Continuing Example 6.2.

  1. What does the random variable \(5-X\) represent? What is its distribution?




  2. Suppose that the price is currently $100 and each it either moves up $2 or down $2. Let \(S\) be the stock price after 5 days. How does \(S\) relate to \(X\)? Does \(S\) have a Binomial distribution?




  3. Recall that \(X\) is the number of days on which the price goes up in the next five days. Suppose that \(Y\) is the number of days on which the price goes up in the ten days after that (days 6-15). What is the distribution of \(X+Y\)? (Continue to assume independence between days, with probability 0.25 of an up movement on any day.)




  • Imagine a box containing tickets
    • Each ticket is labeled either 1 (“success”) or 0 (“failure”)
    • \(p\) is the proportion of tickets in the box labeled 1 (“success”); the rest are labeled 0 (“failure”).
    • Randomly select \(n\) tickets from the box with replacement and let \(X\) be the number of tickets in the sample that are labeled 1.
    • Then \(X\) has a Binomial(\(n\), \(p\)) distribution.
    • Since the tickets are labeled 1 and 0, the random variable \(X\) which counts the number of successes is equal to the sum of the 1/0 values on the tickets.
  • The above situation involves a sequence of Bernoulli(\(p\)) trials.
    • There are only two possible outcomes, “success” (1) and “failure” (0), on each trial.
    • The unconditional/marginal probability of success is the same on every trial, and equal to \(p\)
    • The trials are independent
      • If sampling with replacement, or
      • If sampling without replacement but the population size (number of tickets in the box) is much larger than the sample size \(n\)
  • If \(X\) counts the number of successes in a fixed number, \(n\), of Bernoulli(\(p\)) trials then \(X\) has a Binomial(\(n, p\)) distribution.

Example 6.5

In each of the following situations determine whether or not \(X\) has a Binomial distribution. If so, specify \(n\) and \(p\). If not, explain why not.
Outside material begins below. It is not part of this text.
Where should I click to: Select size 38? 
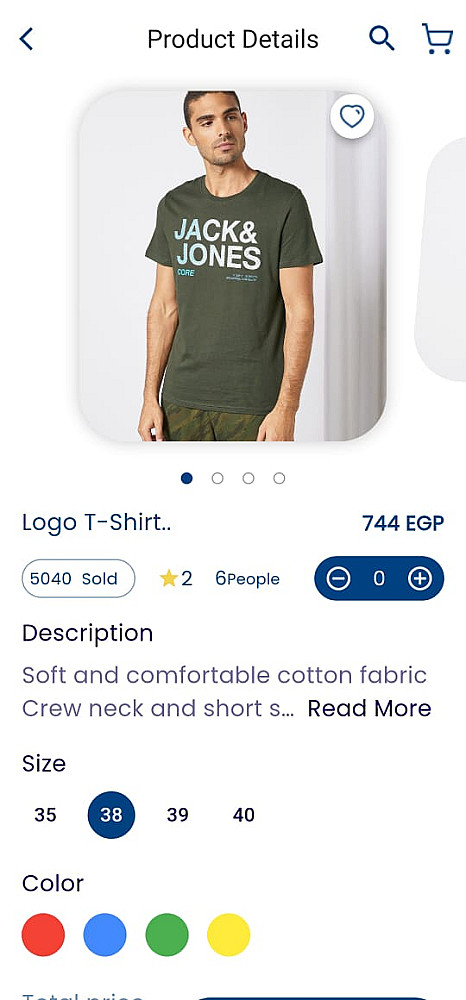pyautogui.click(x=112, y=815)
  1. Roll a die 20 times; \(X\) is the number of times the die lands on an even number.




  2. Roll a die 20 times; \(X\) is the number of times the die lands on 6.
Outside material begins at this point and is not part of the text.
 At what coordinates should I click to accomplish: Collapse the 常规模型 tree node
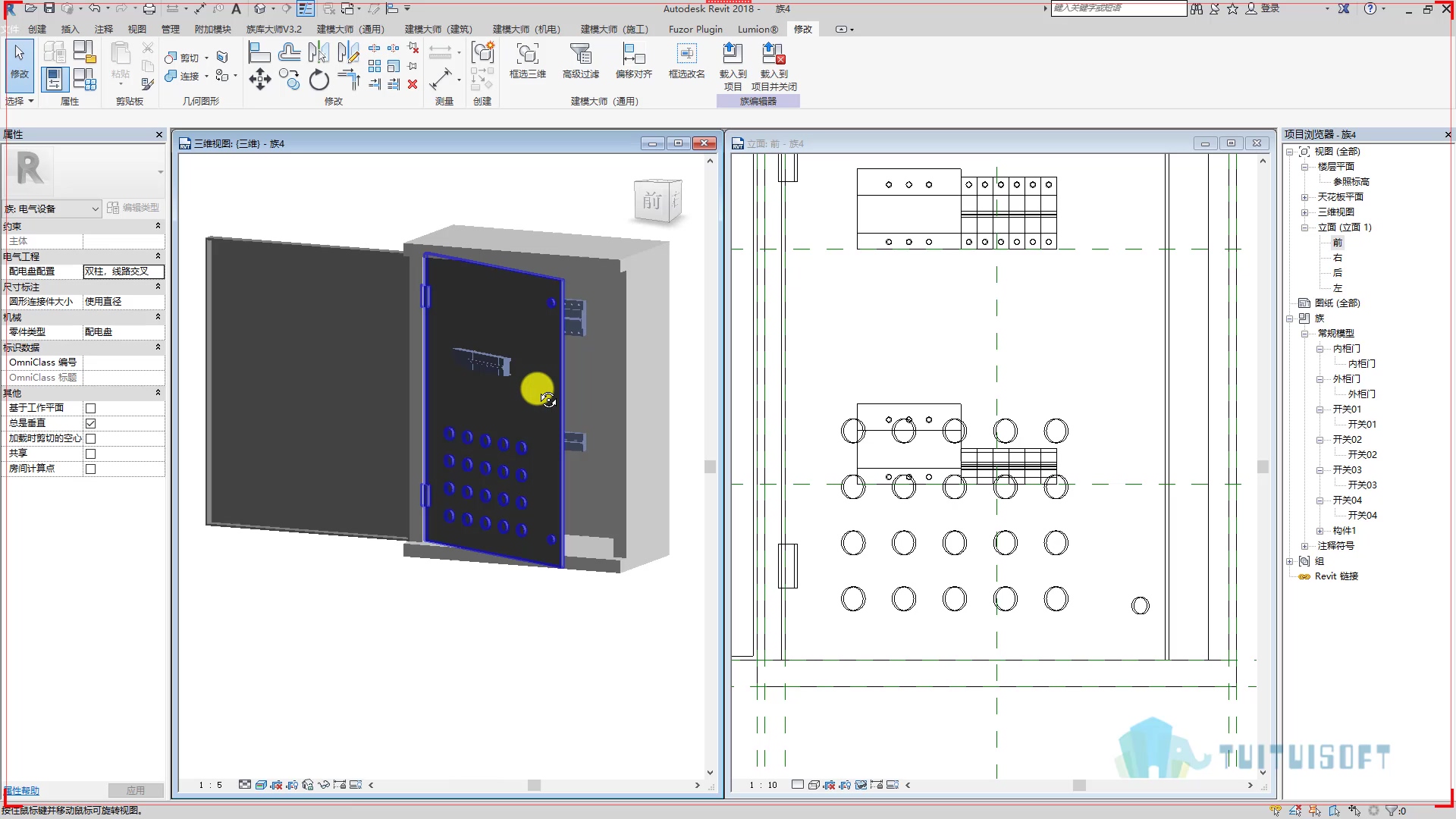click(1304, 334)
  3. Roll a die until it lands on 6; \(X\) is the total number of rolls.




  4. Roll a die 20 times; \(X\) is the sum of the numbers rolled.




  5. Shuffle a standard deck of 52 cards (13 hearts, 39 other cards) and deal 5 without replacement; \(X\) is the number of hearts dealt. (Hint: be careful about why.)




  6. Roll a fair six-sided die 10 times and a fair four-sided die 10 times; \(X\) is the number of 3s rolled (out of 20).




  7. Randomly select a sample of 35 Cal Poly students; \(X\) is the number of students in the sample who are CA residents.




Example 6.6

Donny Dont is thoroughly confused about the distinction between a random variable and its distribution. Help him understand by by providing a simple concrete example of two different random variables \(X\) and \(Y\) that have the same distribution. Can you think of \(X\) and \(Y\) that have the same distribution but for which \(\text{P}(X = Y) = 0\)? (Hint: think coin flipping.)